# Exercise aim:
Print the data exactly, leaving nothing out.

*** Task data Section Begins ***

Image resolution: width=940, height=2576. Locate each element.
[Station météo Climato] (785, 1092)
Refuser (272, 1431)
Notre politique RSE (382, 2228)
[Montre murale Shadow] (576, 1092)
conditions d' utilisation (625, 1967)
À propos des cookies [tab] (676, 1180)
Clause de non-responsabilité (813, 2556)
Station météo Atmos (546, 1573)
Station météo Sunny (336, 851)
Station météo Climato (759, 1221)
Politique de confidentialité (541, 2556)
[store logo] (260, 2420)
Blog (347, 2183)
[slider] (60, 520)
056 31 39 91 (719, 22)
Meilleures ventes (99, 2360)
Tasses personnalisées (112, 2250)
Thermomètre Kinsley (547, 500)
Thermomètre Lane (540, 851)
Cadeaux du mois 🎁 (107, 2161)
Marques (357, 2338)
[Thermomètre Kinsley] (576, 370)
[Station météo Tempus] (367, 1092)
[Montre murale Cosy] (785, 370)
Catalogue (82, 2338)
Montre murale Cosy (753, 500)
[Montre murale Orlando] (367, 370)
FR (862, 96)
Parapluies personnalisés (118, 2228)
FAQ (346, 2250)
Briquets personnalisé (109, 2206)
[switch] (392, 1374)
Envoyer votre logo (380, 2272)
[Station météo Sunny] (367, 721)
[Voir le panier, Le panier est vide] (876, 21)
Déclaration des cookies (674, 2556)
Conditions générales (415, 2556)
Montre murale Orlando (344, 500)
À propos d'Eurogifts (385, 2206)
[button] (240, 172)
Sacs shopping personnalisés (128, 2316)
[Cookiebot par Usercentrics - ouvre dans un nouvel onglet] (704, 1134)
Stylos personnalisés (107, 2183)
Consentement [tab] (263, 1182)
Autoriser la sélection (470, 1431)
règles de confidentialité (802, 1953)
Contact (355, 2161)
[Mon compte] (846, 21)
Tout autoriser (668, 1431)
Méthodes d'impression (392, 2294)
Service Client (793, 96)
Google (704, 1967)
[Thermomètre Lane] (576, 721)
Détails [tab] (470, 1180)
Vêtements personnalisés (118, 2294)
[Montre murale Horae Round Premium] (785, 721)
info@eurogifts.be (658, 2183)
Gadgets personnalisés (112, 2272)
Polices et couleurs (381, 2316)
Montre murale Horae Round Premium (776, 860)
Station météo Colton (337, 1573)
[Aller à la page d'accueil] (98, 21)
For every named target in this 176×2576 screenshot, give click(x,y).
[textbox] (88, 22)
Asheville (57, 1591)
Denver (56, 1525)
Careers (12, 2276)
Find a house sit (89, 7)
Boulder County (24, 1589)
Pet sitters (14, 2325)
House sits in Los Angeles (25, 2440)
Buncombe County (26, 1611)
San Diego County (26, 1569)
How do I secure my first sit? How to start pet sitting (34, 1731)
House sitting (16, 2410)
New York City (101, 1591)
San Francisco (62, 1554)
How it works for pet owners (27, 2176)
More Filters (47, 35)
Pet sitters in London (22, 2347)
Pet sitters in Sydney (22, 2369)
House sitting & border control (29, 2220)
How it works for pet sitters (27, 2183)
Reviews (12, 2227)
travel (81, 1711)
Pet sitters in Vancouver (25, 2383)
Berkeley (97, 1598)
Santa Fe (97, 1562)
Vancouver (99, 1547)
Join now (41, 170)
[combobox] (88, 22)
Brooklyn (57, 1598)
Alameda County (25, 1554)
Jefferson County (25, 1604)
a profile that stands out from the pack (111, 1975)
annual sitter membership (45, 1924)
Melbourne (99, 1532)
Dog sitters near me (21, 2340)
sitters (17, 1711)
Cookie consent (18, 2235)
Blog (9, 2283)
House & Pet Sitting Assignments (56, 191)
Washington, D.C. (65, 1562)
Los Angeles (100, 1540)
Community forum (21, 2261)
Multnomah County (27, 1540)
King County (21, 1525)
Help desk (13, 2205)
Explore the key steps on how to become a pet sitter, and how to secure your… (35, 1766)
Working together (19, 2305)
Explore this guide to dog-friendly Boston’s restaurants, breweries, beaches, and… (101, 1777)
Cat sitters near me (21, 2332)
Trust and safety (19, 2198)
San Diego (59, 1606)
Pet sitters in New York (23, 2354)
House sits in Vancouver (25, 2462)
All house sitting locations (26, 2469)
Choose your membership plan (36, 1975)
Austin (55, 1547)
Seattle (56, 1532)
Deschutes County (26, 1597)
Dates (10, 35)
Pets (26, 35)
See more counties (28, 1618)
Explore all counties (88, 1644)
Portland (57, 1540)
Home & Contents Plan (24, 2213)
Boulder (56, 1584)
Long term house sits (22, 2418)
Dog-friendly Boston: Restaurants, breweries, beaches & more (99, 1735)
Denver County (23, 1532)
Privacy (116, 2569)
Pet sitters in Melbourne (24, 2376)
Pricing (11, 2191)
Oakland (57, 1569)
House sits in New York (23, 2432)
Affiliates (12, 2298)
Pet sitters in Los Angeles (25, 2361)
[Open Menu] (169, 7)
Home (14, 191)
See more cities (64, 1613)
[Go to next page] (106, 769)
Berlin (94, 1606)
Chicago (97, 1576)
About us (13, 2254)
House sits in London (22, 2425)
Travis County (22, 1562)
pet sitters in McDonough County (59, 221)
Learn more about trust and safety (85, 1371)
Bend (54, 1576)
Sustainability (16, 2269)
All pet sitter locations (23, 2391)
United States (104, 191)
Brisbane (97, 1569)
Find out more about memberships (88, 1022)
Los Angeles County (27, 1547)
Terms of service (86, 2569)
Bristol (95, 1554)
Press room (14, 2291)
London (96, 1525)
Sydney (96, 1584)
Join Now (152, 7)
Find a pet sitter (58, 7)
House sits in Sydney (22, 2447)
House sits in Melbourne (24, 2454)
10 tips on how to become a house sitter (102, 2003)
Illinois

*** Task data Section Ends ***

# Response for this exercise:
Image resolution: width=940, height=2576. Locate each element.
[Station météo Climato] (785, 1092)
Refuser (272, 1431)
Notre politique RSE (382, 2228)
[Montre murale Shadow] (576, 1092)
conditions d' utilisation (625, 1967)
À propos des cookies [tab] (676, 1180)
Clause de non-responsabilité (813, 2556)
Station météo Atmos (546, 1573)
Station météo Sunny (336, 851)
Station météo Climato (759, 1221)
Politique de confidentialité (541, 2556)
[store logo] (260, 2420)
Blog (347, 2183)
[slider] (60, 520)
056 31 39 91 (719, 22)
Meilleures ventes (99, 2360)
Tasses personnalisées (112, 2250)
Thermomètre Kinsley (547, 500)
Thermomètre Lane (540, 851)
Cadeaux du mois 🎁 (107, 2161)
Marques (357, 2338)
[Thermomètre Kinsley] (576, 370)
[Station météo Tempus] (367, 1092)
[Montre murale Cosy] (785, 370)
Catalogue (82, 2338)
Montre murale Cosy (753, 500)
[Montre murale Orlando] (367, 370)
FR (862, 96)
Parapluies personnalisés (118, 2228)
FAQ (346, 2250)
Briquets personnalisé (109, 2206)
[switch] (392, 1374)
Envoyer votre logo (380, 2272)
[Station météo Sunny] (367, 721)
[Voir le panier, Le panier est vide] (876, 21)
Déclaration des cookies (674, 2556)
Conditions générales (415, 2556)
Montre murale Orlando (344, 500)
À propos d'Eurogifts (385, 2206)
[button] (240, 172)
Sacs shopping personnalisés (128, 2316)
[Cookiebot par Usercentrics - ouvre dans un nouvel onglet] (704, 1134)
Stylos personnalisés (107, 2183)
Consentement [tab] (263, 1182)
Autoriser la sélection (470, 1431)
règles de confidentialité (802, 1953)
Contact (355, 2161)
[Mon compte] (846, 21)
Tout autoriser (668, 1431)
Méthodes d'impression (392, 2294)
Service Client (793, 96)
Google (704, 1967)
[Thermomètre Lane] (576, 721)
Détails [tab] (470, 1180)
Vêtements personnalisés (118, 2294)
[Montre murale Horae Round Premium] (785, 721)
info@eurogifts.be (658, 2183)
Gadgets personnalisés (112, 2272)
Polices et couleurs (381, 2316)
Montre murale Horae Round Premium (776, 860)
Station météo Colton (337, 1573)
[Aller à la page d'accueil] (98, 21)
For every named target in this 176×2576 screenshot, give click(x,y).
[textbox] (88, 22)
Asheville (57, 1591)
Denver (56, 1525)
Careers (12, 2276)
Find a house sit (89, 7)
Boulder County (24, 1589)
Pet sitters (14, 2325)
House sits in Los Angeles (25, 2440)
Buncombe County (26, 1611)
San Diego County (26, 1569)
How do I secure my first sit? How to start pet sitting (34, 1731)
House sitting (16, 2410)
New York City (101, 1591)
San Francisco (62, 1554)
How it works for pet owners (27, 2176)
More Filters (47, 35)
Pet sitters in London (22, 2347)
Pet sitters in Sydney (22, 2369)
House sitting & border control (29, 2220)
How it works for pet sitters (27, 2183)
Reviews (12, 2227)
travel (81, 1711)
Pet sitters in Vancouver (25, 2383)
Berkeley (97, 1598)
Santa Fe (97, 1562)
Vancouver (99, 1547)
Join now (41, 170)
[combobox] (88, 22)
Brooklyn (57, 1598)
Alameda County (25, 1554)
Jefferson County (25, 1604)
a profile that stands out from the pack (111, 1975)
annual sitter membership (45, 1924)
Melbourne (99, 1532)
Dog sitters near me (21, 2340)
sitters (17, 1711)
Cookie consent (18, 2235)
Blog (9, 2283)
House & Pet Sitting Assignments (56, 191)
Washington, D.C. (65, 1562)
Los Angeles (100, 1540)
Community forum (21, 2261)
Multnomah County (27, 1540)
King County (21, 1525)
Help desk (13, 2205)
Explore the key steps on how to become a pet sitter, and how to secure your… (35, 1766)
Working together (19, 2305)
Explore this guide to dog-friendly Boston’s restaurants, breweries, beaches, and… (101, 1777)
Cat sitters near me (21, 2332)
Trust and safety (19, 2198)
San Diego (59, 1606)
Pet sitters in New York (23, 2354)
House sits in Vancouver (25, 2462)
All house sitting locations (26, 2469)
Choose your membership plan (36, 1975)
Austin (55, 1547)
Seattle (56, 1532)
Deschutes County (26, 1597)
Dates (10, 35)
Pets (26, 35)
See more counties (28, 1618)
Explore all counties (88, 1644)
Portland (57, 1540)
Home & Contents Plan (24, 2213)
Boulder (56, 1584)
Long term house sits (22, 2418)
Dog-friendly Boston: Restaurants, breweries, beaches & more (99, 1735)
Denver County (23, 1532)
Privacy (116, 2569)
Pet sitters in Melbourne (24, 2376)
Pricing (11, 2191)
Oakland (57, 1569)
House sits in New York (23, 2432)
Affiliates (12, 2298)
Pet sitters in Los Angeles (25, 2361)
[Open Menu] (169, 7)
Home (14, 191)
See more cities (64, 1613)
[Go to next page] (106, 769)
Berlin (94, 1606)
Chicago (97, 1576)
About us (13, 2254)
House sits in London (22, 2425)
Travis County (22, 1562)
pet sitters in McDonough County (59, 221)
Learn more about trust and safety (85, 1371)
Bend (54, 1576)
Sustainability (16, 2269)
All pet sitter locations (23, 2391)
United States (104, 191)
Brisbane (97, 1569)
Find out more about memberships (88, 1022)
Los Angeles County (27, 1547)
Terms of service (86, 2569)
Bristol (95, 1554)
Press room (14, 2291)
London (96, 1525)
Sydney (96, 1584)
Join Now (152, 7)
Find a pet sitter (58, 7)
House sits in Sydney (22, 2447)
House sits in Melbourne (24, 2454)
10 tips on how to become a house sitter (102, 2003)
Illinois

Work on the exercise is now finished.